Metronomy sind zwar ein Quartett, doch Joe Mount ist der eindeutige Kopf der Band. Er schreibt und komponiert die Songs, die sich zum größten Teil um seine Beziehungen drehen. Zum Beispiel "I’m Aquarius". Dabei beweist er seine großartigen Songwriter-Qualitäten und reflektiert über eine zerbrochene Beziehung, für deren Ende er eine unpassende Sternenkonstellation verantwortlich macht. Denn er ist ein unkonventioneller und phantasievoller Wassermann, sie ein praktisch veranlagter Stier. Und das kann laut Horoskop einfach nicht zusammen gehen. Da hilft auch kein noch so charmantes "Shoop Doop Doop Aaah", das die Schlagzeugerin Anna Prior säuselt.

Das Album "Love Letters" startet stark, kann das Level aber nicht halten. Die instrumentale Disco-Nummer "Boy Racers" markiert den Wendepunkt. Danach wirkt das Album ein bisschen redundant und franst aus.

Metronomy spielen am 18. April 2014 in der Arena Wien.
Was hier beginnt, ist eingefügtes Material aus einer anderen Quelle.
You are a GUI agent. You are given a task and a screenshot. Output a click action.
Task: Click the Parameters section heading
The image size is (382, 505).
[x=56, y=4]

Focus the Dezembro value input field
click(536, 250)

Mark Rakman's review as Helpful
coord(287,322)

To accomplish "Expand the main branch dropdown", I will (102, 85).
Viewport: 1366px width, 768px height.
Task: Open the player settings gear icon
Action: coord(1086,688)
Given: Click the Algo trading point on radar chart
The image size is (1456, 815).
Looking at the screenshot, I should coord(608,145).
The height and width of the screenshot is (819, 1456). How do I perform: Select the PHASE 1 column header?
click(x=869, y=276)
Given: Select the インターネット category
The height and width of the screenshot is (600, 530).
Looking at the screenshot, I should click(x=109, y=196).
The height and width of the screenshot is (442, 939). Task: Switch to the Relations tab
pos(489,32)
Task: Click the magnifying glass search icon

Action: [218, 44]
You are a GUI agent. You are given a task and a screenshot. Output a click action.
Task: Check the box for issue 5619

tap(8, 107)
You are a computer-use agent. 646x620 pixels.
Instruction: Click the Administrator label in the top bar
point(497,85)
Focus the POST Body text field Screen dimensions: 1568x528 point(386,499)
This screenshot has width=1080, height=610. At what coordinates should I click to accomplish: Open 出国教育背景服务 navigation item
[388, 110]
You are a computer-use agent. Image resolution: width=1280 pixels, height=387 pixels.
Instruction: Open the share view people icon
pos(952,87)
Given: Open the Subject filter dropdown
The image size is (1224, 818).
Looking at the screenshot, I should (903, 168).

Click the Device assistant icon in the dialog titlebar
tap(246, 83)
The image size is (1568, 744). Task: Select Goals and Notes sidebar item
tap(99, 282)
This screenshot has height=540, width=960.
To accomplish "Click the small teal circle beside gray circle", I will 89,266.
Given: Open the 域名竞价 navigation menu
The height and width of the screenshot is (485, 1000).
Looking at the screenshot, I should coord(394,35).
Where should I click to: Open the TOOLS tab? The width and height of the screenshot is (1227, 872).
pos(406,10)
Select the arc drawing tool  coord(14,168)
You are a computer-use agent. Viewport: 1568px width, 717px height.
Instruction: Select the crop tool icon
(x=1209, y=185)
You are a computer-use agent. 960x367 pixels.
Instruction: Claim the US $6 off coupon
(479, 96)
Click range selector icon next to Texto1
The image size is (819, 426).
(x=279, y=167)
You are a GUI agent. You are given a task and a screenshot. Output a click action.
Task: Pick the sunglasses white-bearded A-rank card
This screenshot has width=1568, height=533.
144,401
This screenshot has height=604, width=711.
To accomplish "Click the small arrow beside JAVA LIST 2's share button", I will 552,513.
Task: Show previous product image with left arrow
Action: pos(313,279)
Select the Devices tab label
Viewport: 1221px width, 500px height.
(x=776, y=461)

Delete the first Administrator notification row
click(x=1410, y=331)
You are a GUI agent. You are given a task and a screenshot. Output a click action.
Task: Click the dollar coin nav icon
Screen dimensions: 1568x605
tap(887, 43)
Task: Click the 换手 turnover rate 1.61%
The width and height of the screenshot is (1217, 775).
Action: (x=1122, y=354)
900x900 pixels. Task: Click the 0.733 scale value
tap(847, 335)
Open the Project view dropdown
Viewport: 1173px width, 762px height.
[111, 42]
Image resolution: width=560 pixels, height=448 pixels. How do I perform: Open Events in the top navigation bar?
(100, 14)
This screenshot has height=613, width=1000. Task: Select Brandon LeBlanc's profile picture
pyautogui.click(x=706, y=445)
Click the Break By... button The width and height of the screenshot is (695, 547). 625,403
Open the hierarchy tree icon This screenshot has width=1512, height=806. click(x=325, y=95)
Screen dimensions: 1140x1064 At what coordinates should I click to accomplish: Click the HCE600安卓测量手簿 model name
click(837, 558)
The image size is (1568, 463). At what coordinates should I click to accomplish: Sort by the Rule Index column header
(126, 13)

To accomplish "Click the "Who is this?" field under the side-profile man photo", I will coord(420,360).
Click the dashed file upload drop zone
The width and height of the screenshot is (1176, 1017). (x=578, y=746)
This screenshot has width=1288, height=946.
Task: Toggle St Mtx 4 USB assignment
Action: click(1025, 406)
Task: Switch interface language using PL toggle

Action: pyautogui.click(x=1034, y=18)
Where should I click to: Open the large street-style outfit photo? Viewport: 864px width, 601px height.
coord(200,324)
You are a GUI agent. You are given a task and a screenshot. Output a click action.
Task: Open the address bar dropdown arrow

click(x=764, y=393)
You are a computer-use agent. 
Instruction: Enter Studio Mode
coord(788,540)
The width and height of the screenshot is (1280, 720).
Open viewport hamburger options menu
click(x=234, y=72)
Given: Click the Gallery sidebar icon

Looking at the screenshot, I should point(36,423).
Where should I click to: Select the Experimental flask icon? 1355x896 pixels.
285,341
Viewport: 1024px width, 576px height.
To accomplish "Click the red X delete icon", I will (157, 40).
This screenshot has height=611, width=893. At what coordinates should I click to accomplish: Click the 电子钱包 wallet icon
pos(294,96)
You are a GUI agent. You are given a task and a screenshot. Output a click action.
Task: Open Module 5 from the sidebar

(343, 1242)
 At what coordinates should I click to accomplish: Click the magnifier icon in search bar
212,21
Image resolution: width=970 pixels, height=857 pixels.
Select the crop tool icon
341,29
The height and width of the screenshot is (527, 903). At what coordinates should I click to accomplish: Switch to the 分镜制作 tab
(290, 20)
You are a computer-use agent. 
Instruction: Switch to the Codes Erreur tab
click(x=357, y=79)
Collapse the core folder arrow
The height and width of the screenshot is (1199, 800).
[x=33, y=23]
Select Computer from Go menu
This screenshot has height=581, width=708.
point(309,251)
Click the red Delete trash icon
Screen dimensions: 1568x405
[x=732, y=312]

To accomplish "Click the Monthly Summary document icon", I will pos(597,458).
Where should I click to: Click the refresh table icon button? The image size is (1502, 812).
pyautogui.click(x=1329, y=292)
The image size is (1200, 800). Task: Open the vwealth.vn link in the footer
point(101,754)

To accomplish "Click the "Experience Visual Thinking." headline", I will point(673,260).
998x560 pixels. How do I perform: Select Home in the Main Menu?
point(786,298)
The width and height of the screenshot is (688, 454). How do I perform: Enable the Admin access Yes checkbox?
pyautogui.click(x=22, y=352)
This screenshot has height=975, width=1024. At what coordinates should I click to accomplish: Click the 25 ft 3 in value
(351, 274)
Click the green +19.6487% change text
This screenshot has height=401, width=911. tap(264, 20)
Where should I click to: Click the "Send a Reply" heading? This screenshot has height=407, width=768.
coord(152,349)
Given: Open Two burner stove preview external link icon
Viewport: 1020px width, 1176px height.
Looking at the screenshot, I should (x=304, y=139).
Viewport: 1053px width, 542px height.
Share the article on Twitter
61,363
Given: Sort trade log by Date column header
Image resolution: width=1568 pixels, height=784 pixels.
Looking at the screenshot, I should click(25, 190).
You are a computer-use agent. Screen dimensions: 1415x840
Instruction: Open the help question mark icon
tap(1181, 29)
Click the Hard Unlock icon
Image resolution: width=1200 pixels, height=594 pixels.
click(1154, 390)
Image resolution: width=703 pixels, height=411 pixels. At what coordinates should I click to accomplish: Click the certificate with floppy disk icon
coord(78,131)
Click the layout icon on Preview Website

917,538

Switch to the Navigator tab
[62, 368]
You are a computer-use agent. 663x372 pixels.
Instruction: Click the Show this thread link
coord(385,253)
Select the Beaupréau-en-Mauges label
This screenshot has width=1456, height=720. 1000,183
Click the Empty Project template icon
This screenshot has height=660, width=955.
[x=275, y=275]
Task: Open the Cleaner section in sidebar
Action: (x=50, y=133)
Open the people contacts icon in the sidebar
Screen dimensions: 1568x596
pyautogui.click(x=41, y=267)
"Love Letters" orientiert sich verglichen mit den Vorgänger-Alben wie "The English Riviera" oder "Nights Out" überhaupt nicht mehr am Dancefloor. Der elektronisch unterfütterte Sixties-Pop wirkt trotz aller historischer Querverweise modern und keinefalls angestaubt. Dennoch werden Metronomy damit keine Charts stürmen und nachdem Metronomy die Vorband von Coldplay war, hat Joe Mount beteuert, nie so große Erfolge feiern zu wollen wie die britischen Schmalzrocker. Diese Absage an den Erfolg ist zwar kokett, passt aber zum Understatement der Band. "Love Letters" ist trotzdem ein ziemlich okayes Album, mit tollen Melodien und guten Texten.